▶ _The problem_:
Could you set down the full listing, unchanged?

▶ _Entries provided_:
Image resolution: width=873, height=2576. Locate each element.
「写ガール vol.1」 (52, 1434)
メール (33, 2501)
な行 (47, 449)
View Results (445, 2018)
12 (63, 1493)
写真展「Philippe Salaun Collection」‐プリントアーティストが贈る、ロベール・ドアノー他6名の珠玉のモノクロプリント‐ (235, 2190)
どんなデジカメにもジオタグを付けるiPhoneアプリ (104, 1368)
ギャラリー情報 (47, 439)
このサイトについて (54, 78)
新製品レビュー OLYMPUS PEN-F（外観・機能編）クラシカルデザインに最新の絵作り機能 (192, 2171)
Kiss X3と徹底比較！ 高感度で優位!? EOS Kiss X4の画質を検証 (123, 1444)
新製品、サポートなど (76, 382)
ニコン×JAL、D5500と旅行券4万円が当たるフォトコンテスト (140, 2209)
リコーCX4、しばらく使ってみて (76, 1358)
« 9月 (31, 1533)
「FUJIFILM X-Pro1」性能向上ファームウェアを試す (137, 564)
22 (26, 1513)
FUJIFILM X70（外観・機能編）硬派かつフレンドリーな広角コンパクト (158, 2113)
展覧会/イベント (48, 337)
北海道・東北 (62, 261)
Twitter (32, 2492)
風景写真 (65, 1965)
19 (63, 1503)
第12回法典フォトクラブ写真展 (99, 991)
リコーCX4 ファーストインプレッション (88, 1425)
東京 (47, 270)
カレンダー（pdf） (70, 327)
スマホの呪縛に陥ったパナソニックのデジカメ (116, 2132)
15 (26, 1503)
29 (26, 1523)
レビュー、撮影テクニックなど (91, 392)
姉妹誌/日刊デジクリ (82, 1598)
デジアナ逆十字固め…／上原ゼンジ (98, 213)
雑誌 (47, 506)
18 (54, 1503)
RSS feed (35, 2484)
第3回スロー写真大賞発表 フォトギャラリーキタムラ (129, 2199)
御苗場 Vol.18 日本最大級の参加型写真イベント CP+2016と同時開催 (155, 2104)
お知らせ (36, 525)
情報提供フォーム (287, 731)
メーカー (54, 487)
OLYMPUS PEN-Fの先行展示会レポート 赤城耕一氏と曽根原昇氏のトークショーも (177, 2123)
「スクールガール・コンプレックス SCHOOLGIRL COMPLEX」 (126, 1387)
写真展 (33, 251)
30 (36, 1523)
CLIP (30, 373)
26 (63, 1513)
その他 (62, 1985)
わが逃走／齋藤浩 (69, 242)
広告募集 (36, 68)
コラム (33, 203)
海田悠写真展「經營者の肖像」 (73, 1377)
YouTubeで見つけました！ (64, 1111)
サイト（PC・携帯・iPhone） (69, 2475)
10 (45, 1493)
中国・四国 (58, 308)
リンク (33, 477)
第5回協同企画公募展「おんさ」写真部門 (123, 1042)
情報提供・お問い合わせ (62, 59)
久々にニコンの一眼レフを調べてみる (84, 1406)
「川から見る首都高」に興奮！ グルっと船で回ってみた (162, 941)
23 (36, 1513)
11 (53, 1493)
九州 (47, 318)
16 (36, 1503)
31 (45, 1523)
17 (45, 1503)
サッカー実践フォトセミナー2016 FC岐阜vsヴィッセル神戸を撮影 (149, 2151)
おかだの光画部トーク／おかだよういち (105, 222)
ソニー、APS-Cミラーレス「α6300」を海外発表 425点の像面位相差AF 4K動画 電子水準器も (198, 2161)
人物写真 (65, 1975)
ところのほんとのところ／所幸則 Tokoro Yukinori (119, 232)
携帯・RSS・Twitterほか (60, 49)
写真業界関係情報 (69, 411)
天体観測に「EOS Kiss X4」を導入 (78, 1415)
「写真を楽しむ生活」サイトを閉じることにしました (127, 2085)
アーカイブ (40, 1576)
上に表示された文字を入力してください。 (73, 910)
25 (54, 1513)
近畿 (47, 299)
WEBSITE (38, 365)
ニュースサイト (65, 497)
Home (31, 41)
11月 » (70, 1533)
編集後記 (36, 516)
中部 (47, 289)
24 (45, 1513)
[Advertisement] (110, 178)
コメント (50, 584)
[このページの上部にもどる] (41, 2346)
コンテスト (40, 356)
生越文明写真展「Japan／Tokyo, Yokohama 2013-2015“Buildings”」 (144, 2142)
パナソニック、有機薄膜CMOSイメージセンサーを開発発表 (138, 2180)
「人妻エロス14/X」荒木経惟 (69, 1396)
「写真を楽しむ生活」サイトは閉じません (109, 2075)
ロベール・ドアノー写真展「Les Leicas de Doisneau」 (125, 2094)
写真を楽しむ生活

▶ _Answer box_:
Image resolution: width=873, height=2576. Locate each element.
「写ガール vol.1」 (52, 1434)
メール (33, 2501)
な行 (47, 449)
View Results (445, 2018)
12 (63, 1493)
写真展「Philippe Salaun Collection」‐プリントアーティストが贈る、ロベール・ドアノー他6名の珠玉のモノクロプリント‐ (235, 2190)
どんなデジカメにもジオタグを付けるiPhoneアプリ (104, 1368)
ギャラリー情報 (47, 439)
このサイトについて (54, 78)
新製品レビュー OLYMPUS PEN-F（外観・機能編）クラシカルデザインに最新の絵作り機能 (192, 2171)
Kiss X3と徹底比較！ 高感度で優位!? EOS Kiss X4の画質を検証 (123, 1444)
新製品、サポートなど (76, 382)
ニコン×JAL、D5500と旅行券4万円が当たるフォトコンテスト (140, 2209)
リコーCX4、しばらく使ってみて (76, 1358)
« 9月 (31, 1533)
「FUJIFILM X-Pro1」性能向上ファームウェアを試す (137, 564)
22 (26, 1513)
FUJIFILM X70（外観・機能編）硬派かつフレンドリーな広角コンパクト (158, 2113)
展覧会/イベント (48, 337)
北海道・東北 (62, 261)
Twitter (32, 2492)
風景写真 (65, 1965)
19 (63, 1503)
第12回法典フォトクラブ写真展 (99, 991)
リコーCX4 ファーストインプレッション (88, 1425)
東京 (47, 270)
カレンダー（pdf） (70, 327)
スマホの呪縛に陥ったパナソニックのデジカメ (116, 2132)
15 (26, 1503)
29 (26, 1523)
レビュー、撮影テクニックなど (91, 392)
姉妹誌/日刊デジクリ (82, 1598)
デジアナ逆十字固め…／上原ゼンジ (98, 213)
雑誌 (47, 506)
18 (54, 1503)
RSS feed (35, 2484)
第3回スロー写真大賞発表 フォトギャラリーキタムラ (129, 2199)
御苗場 Vol.18 日本最大級の参加型写真イベント CP+2016と同時開催 (155, 2104)
お知らせ (36, 525)
情報提供フォーム (287, 731)
メーカー (54, 487)
OLYMPUS PEN-Fの先行展示会レポート 赤城耕一氏と曽根原昇氏のトークショーも (177, 2123)
「スクールガール・コンプレックス SCHOOLGIRL COMPLEX」 (126, 1387)
写真展 (33, 251)
30 (36, 1523)
CLIP (30, 373)
26 (63, 1513)
その他 (62, 1985)
わが逃走／齋藤浩 (69, 242)
広告募集 (36, 68)
コラム (33, 203)
海田悠写真展「經營者の肖像」 (73, 1377)
YouTubeで見つけました！ (64, 1111)
サイト（PC・携帯・iPhone） (69, 2475)
10 (45, 1493)
中国・四国 (58, 308)
リンク (33, 477)
第5回協同企画公募展「おんさ」写真部門 (123, 1042)
情報提供・お問い合わせ (62, 59)
久々にニコンの一眼レフを調べてみる (84, 1406)
「川から見る首都高」に興奮！ グルっと船で回ってみた (162, 941)
23 (36, 1513)
11 (53, 1493)
九州 (47, 318)
16 (36, 1503)
31 (45, 1523)
17 (45, 1503)
サッカー実践フォトセミナー2016 FC岐阜vsヴィッセル神戸を撮影 (149, 2151)
おかだの光画部トーク／おかだよういち (105, 222)
ソニー、APS-Cミラーレス「α6300」を海外発表 425点の像面位相差AF 4K動画 電子水準器も (198, 2161)
人物写真 (65, 1975)
ところのほんとのところ／所幸則 Tokoro Yukinori (119, 232)
携帯・RSS・Twitterほか (60, 49)
写真業界関係情報 (69, 411)
天体観測に「EOS Kiss X4」を導入 (78, 1415)
「写真を楽しむ生活」サイトを閉じることにしました (127, 2085)
アーカイブ (40, 1576)
上に表示された文字を入力してください。 (73, 910)
25 (54, 1513)
近畿 (47, 299)
WEBSITE (38, 365)
ニュースサイト (65, 497)
Home (31, 41)
11月 » (70, 1533)
編集後記 (36, 516)
中部 (47, 289)
24 (45, 1513)
[Advertisement] (110, 178)
コメント (50, 584)
[このページの上部にもどる] (41, 2346)
コンテスト (40, 356)
生越文明写真展「Japan／Tokyo, Yokohama 2013-2015“Buildings”」 (144, 2142)
パナソニック、有機薄膜CMOSイメージセンサーを開発発表 (138, 2180)
「人妻エロス14/X」荒木経惟 (69, 1396)
「写真を楽しむ生活」サイトは閉じません (109, 2075)
ロベール・ドアノー写真展「Les Leicas de Doisneau」 (125, 2094)
写真を楽しむ生活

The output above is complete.